··· Input for this task
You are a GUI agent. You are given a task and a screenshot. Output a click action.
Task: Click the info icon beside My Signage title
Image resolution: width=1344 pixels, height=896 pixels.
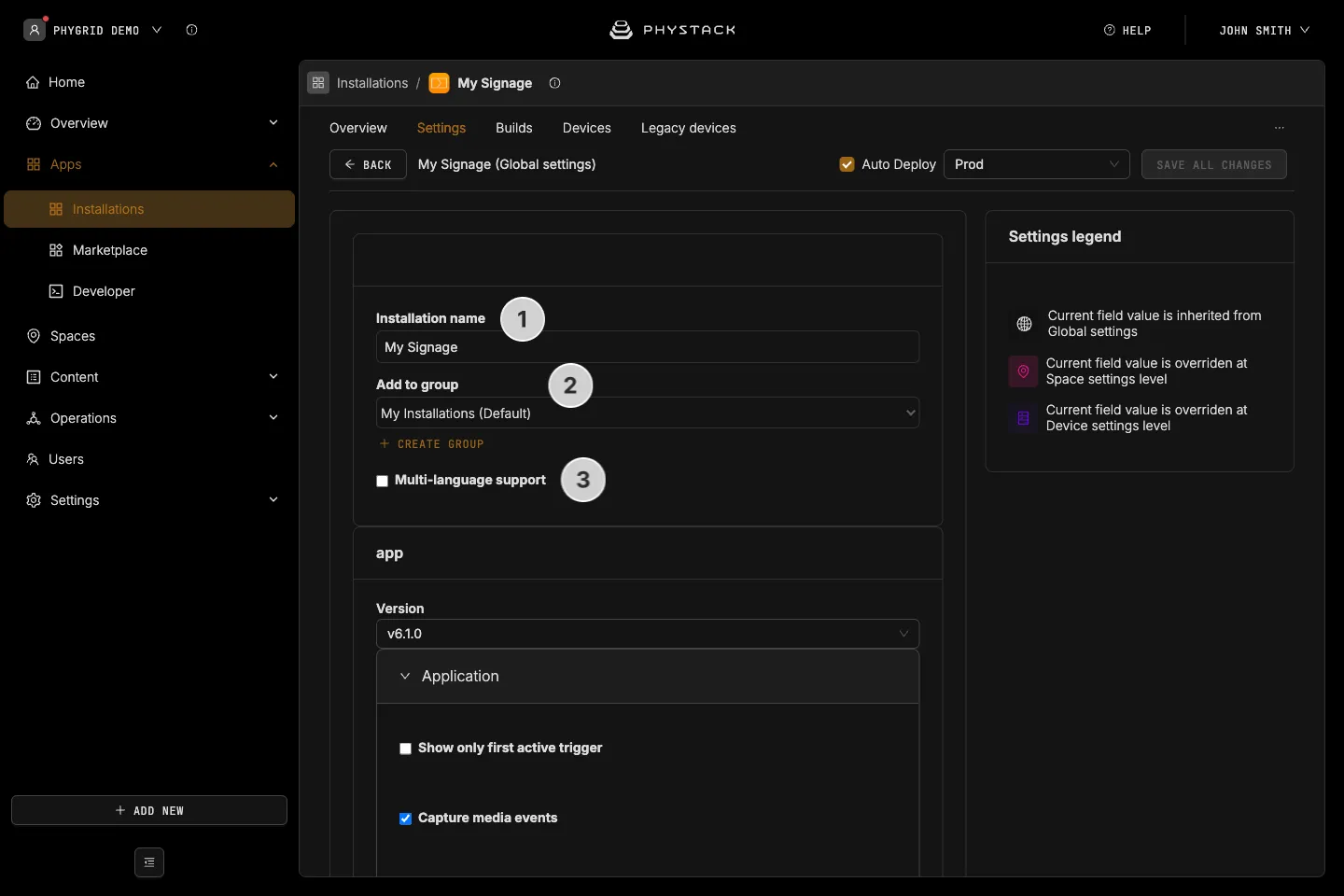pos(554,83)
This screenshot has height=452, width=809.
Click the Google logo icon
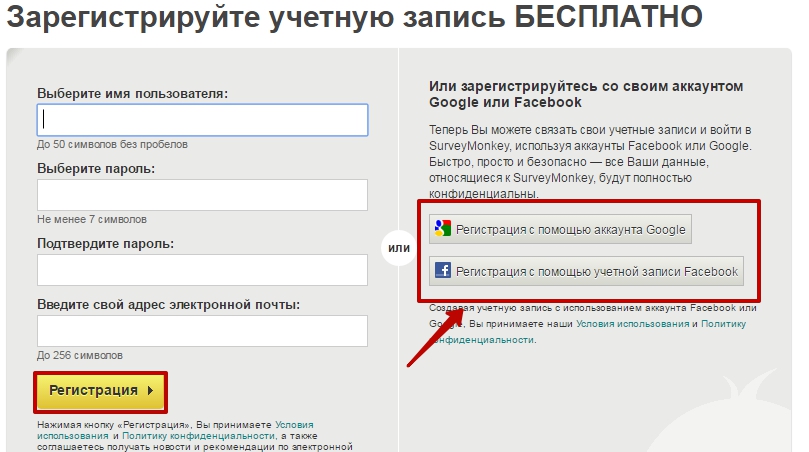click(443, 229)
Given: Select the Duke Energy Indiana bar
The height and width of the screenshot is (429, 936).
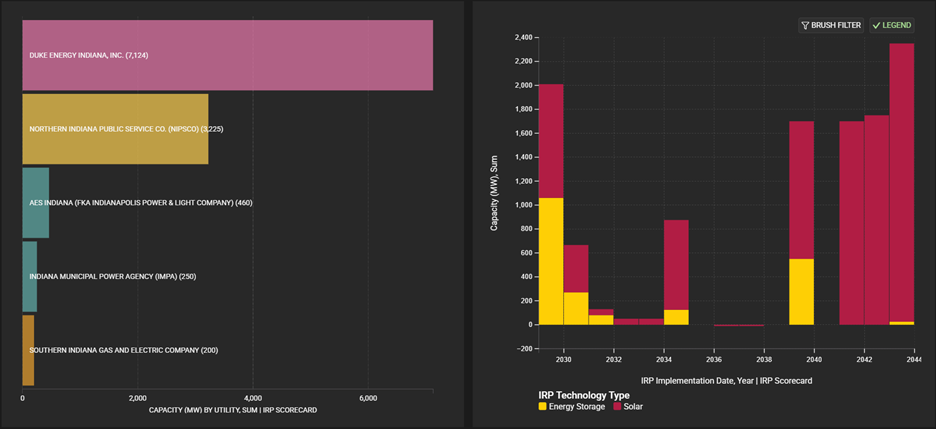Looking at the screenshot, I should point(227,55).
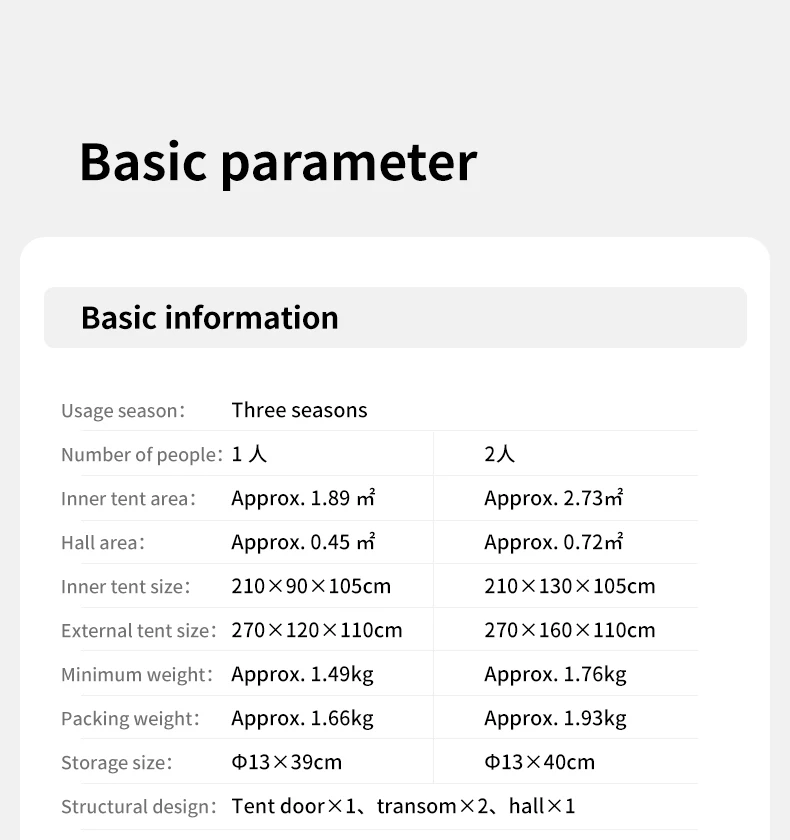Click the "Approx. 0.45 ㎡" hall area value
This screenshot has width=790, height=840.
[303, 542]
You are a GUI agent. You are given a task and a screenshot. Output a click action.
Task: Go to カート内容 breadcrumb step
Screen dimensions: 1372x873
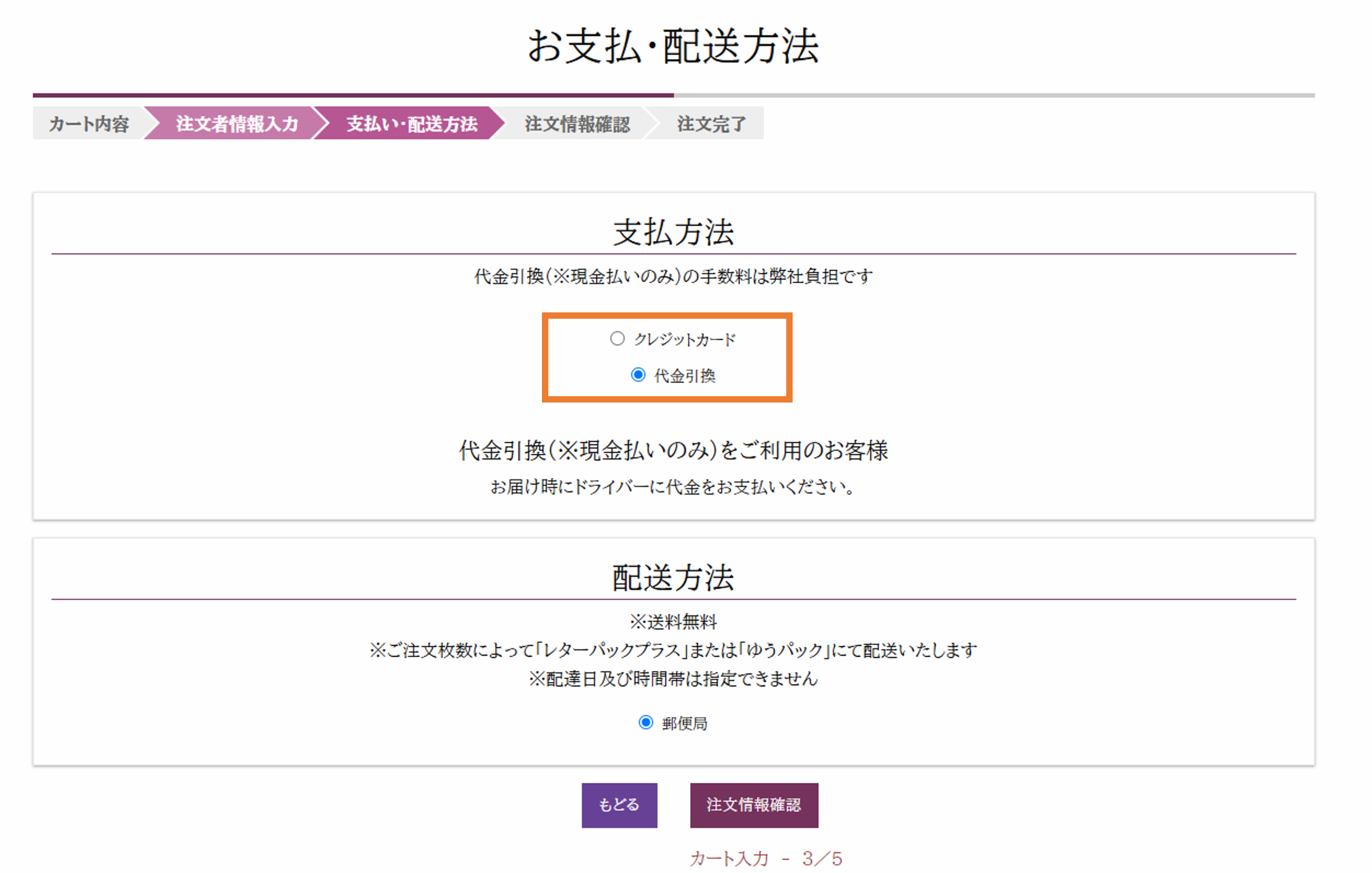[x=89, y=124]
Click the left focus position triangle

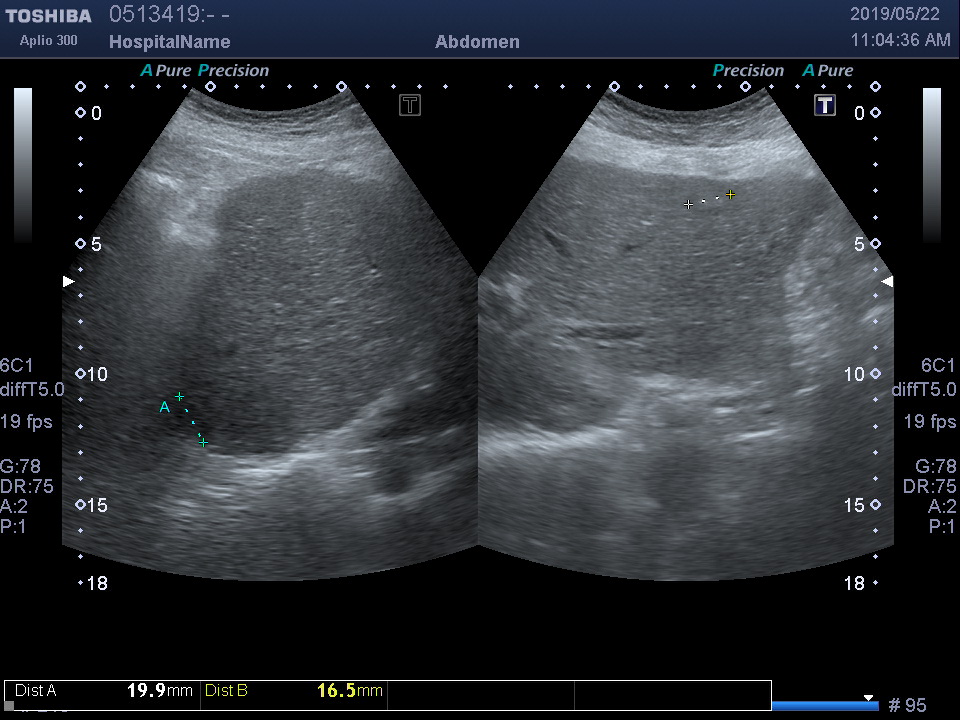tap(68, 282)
······
Written problem:
Could you copy all the rows above line for line, leaving out the pictures?

Complete output:
You are a GUI agent. You are given a task and a screenshot. Output a click action.
Task: Click the info icon beside My Signage title
Image resolution: width=1344 pixels, height=896 pixels.
pos(554,83)
This screenshot has height=452, width=809.
Click the Google logo icon
click(443, 229)
Given: Select the Duke Energy Indiana bar
The height and width of the screenshot is (429, 936).
Looking at the screenshot, I should point(227,55).
Click the "Approx. 0.45 ㎡" hall area value
This screenshot has width=790, height=840.
[303, 542]
You are a GUI agent. You are given a task and a screenshot. Output a click action.
Task: Go to カート内容 breadcrumb step
Screen dimensions: 1372x873
[x=89, y=124]
Click the left focus position triangle

tap(68, 282)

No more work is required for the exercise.